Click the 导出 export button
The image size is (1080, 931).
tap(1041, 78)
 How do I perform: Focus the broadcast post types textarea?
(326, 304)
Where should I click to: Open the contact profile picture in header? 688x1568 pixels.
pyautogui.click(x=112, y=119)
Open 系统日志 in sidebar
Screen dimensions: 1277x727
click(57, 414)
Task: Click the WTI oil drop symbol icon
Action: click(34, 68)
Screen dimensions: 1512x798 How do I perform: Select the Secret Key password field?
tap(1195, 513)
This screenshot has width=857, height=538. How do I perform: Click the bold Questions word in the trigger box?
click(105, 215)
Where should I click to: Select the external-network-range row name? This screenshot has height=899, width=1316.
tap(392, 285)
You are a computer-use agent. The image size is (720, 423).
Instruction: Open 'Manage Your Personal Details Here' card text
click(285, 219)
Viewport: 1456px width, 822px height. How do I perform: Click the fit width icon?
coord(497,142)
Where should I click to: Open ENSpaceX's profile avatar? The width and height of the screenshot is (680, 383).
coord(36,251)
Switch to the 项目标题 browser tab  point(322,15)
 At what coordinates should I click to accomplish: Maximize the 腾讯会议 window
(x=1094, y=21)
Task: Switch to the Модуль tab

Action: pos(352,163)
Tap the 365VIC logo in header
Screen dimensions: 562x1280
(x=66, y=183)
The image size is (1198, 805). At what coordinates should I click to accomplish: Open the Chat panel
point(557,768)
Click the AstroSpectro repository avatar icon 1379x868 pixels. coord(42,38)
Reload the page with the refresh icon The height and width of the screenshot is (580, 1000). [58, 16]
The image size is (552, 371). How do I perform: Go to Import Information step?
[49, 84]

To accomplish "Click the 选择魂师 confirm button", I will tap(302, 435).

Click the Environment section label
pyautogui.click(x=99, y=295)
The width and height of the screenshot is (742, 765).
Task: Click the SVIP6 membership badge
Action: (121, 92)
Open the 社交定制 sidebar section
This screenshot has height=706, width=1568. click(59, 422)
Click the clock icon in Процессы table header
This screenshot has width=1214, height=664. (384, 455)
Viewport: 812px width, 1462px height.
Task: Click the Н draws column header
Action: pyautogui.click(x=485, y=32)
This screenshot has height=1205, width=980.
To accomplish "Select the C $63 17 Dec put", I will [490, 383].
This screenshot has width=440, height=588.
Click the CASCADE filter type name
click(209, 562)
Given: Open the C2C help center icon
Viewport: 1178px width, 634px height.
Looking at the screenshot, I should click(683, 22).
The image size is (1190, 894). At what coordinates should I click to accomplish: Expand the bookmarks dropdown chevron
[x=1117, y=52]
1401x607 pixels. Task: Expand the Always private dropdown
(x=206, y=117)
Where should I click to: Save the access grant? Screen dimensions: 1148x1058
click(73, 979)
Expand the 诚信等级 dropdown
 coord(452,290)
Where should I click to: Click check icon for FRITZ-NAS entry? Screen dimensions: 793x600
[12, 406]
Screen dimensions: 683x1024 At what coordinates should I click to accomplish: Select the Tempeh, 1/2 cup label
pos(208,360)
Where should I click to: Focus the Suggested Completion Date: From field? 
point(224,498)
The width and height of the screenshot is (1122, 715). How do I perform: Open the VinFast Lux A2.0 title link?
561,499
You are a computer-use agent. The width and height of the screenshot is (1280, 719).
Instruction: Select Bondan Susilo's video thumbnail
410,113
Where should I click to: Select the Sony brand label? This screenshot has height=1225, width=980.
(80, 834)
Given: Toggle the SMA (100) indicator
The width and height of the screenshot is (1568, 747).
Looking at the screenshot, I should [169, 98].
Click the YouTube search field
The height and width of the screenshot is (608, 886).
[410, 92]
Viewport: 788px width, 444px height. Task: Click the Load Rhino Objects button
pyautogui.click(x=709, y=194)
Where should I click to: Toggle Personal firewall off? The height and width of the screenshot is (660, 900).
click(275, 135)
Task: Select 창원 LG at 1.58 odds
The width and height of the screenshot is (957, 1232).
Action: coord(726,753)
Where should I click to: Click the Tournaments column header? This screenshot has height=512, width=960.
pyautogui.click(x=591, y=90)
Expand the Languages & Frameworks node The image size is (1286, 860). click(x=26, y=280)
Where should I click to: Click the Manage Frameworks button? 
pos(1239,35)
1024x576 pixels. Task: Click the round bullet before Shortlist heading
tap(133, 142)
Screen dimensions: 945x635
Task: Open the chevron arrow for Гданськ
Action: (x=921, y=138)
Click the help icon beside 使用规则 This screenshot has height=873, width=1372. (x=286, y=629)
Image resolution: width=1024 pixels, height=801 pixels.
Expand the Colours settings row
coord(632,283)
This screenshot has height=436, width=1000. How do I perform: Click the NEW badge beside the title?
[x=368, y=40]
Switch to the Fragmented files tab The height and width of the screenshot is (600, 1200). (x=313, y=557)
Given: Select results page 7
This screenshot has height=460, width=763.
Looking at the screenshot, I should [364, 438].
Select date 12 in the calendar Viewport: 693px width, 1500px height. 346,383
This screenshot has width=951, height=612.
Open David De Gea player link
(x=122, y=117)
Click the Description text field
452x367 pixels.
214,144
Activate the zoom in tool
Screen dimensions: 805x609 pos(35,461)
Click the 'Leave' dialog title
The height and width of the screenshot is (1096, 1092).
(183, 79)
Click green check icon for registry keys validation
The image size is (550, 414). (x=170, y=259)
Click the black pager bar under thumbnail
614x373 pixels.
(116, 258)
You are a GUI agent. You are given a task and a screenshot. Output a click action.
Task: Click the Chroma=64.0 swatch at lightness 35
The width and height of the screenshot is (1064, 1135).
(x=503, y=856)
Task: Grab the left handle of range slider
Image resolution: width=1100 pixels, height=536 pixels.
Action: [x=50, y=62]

TRY IT
Return the material in full, exactly as shown.

SOLUTION TO THIS EXERCISE
Click the 导出 export button
The image size is (1080, 931).
tap(1041, 78)
 How do I perform: Focus the broadcast post types textarea?
(326, 304)
Where should I click to: Open the contact profile picture in header? 688x1568 pixels.
pyautogui.click(x=112, y=119)
Open 系统日志 in sidebar
Screen dimensions: 1277x727
click(57, 414)
Task: Click the WTI oil drop symbol icon
Action: click(34, 68)
Screen dimensions: 1512x798 How do I perform: Select the Secret Key password field?
tap(1195, 513)
This screenshot has width=857, height=538. How do I perform: Click the bold Questions word in the trigger box?
click(105, 215)
Where should I click to: Select the external-network-range row name? This screenshot has height=899, width=1316.
tap(392, 285)
You are a computer-use agent. The image size is (720, 423).
Instruction: Open 'Manage Your Personal Details Here' card text
click(285, 219)
Viewport: 1456px width, 822px height. How do I perform: Click the fit width icon?
coord(497,142)
Where should I click to: Open ENSpaceX's profile avatar? The width and height of the screenshot is (680, 383).
coord(36,251)
Switch to the 项目标题 browser tab  point(322,15)
 At what coordinates should I click to accomplish: Maximize the 腾讯会议 window
(x=1094, y=21)
Task: Switch to the Модуль tab

Action: pos(352,163)
Tap the 365VIC logo in header
Screen dimensions: 562x1280
(x=66, y=183)
The image size is (1198, 805). At what coordinates should I click to accomplish: Open the Chat panel
point(557,768)
Click the AstroSpectro repository avatar icon 1379x868 pixels. coord(42,38)
Reload the page with the refresh icon The height and width of the screenshot is (580, 1000). [58, 16]
The image size is (552, 371). How do I perform: Go to Import Information step?
[49, 84]

To accomplish "Click the 选择魂师 confirm button", I will tap(302, 435).

Click the Environment section label
pyautogui.click(x=99, y=295)
The width and height of the screenshot is (742, 765).
Task: Click the SVIP6 membership badge
Action: (121, 92)
Open the 社交定制 sidebar section
This screenshot has height=706, width=1568. click(59, 422)
Click the clock icon in Процессы table header
This screenshot has width=1214, height=664. (384, 455)
Viewport: 812px width, 1462px height.
Task: Click the Н draws column header
Action: pyautogui.click(x=485, y=32)
This screenshot has height=1205, width=980.
To accomplish "Select the C $63 17 Dec put", I will [490, 383].
This screenshot has width=440, height=588.
Click the CASCADE filter type name
click(209, 562)
Given: Open the C2C help center icon
Viewport: 1178px width, 634px height.
Looking at the screenshot, I should click(683, 22).
The image size is (1190, 894). At what coordinates should I click to accomplish: Expand the bookmarks dropdown chevron
[x=1117, y=52]
1401x607 pixels. Task: Expand the Always private dropdown
(x=206, y=117)
Where should I click to: Save the access grant? Screen dimensions: 1148x1058
click(73, 979)
Expand the 诚信等级 dropdown
 coord(452,290)
Where should I click to: Click check icon for FRITZ-NAS entry? Screen dimensions: 793x600
[12, 406]
Screen dimensions: 683x1024 At what coordinates should I click to accomplish: Select the Tempeh, 1/2 cup label
pos(208,360)
Where should I click to: Focus the Suggested Completion Date: From field? 
point(224,498)
The width and height of the screenshot is (1122, 715). How do I perform: Open the VinFast Lux A2.0 title link?
561,499
You are a computer-use agent. The width and height of the screenshot is (1280, 719).
Instruction: Select Bondan Susilo's video thumbnail
410,113
Where should I click to: Select the Sony brand label? This screenshot has height=1225, width=980.
(80, 834)
Given: Toggle the SMA (100) indicator
The width and height of the screenshot is (1568, 747).
Looking at the screenshot, I should [169, 98].
Click the YouTube search field
The height and width of the screenshot is (608, 886).
[410, 92]
Viewport: 788px width, 444px height. Task: Click the Load Rhino Objects button
pyautogui.click(x=709, y=194)
Where should I click to: Toggle Personal firewall off? The height and width of the screenshot is (660, 900).
click(275, 135)
Task: Select 창원 LG at 1.58 odds
The width and height of the screenshot is (957, 1232).
Action: coord(726,753)
Where should I click to: Click the Tournaments column header? This screenshot has height=512, width=960.
pyautogui.click(x=591, y=90)
Expand the Languages & Frameworks node The image size is (1286, 860). click(x=26, y=280)
Where should I click to: Click the Manage Frameworks button? 
pos(1239,35)
1024x576 pixels. Task: Click the round bullet before Shortlist heading
tap(133, 142)
Screen dimensions: 945x635
Task: Open the chevron arrow for Гданськ
Action: (x=921, y=138)
Click the help icon beside 使用规则 This screenshot has height=873, width=1372. (x=286, y=629)
Image resolution: width=1024 pixels, height=801 pixels.
Expand the Colours settings row
coord(632,283)
This screenshot has height=436, width=1000. How do I perform: Click the NEW badge beside the title?
[x=368, y=40]
Switch to the Fragmented files tab The height and width of the screenshot is (600, 1200). (x=313, y=557)
Given: Select results page 7
This screenshot has height=460, width=763.
Looking at the screenshot, I should [364, 438].
Select date 12 in the calendar Viewport: 693px width, 1500px height. 346,383
This screenshot has width=951, height=612.
Open David De Gea player link
(x=122, y=117)
Click the Description text field
452x367 pixels.
214,144
Activate the zoom in tool
Screen dimensions: 805x609 pos(35,461)
Click the 'Leave' dialog title
The height and width of the screenshot is (1096, 1092).
(183, 79)
Click green check icon for registry keys validation
The image size is (550, 414). (x=170, y=259)
Click the black pager bar under thumbnail
614x373 pixels.
(116, 258)
You are a GUI agent. You are given a task and a screenshot. Output a click action.
Task: Click the Chroma=64.0 swatch at lightness 35
The width and height of the screenshot is (1064, 1135).
(x=503, y=856)
Task: Grab the left handle of range slider
Image resolution: width=1100 pixels, height=536 pixels.
Action: [x=50, y=62]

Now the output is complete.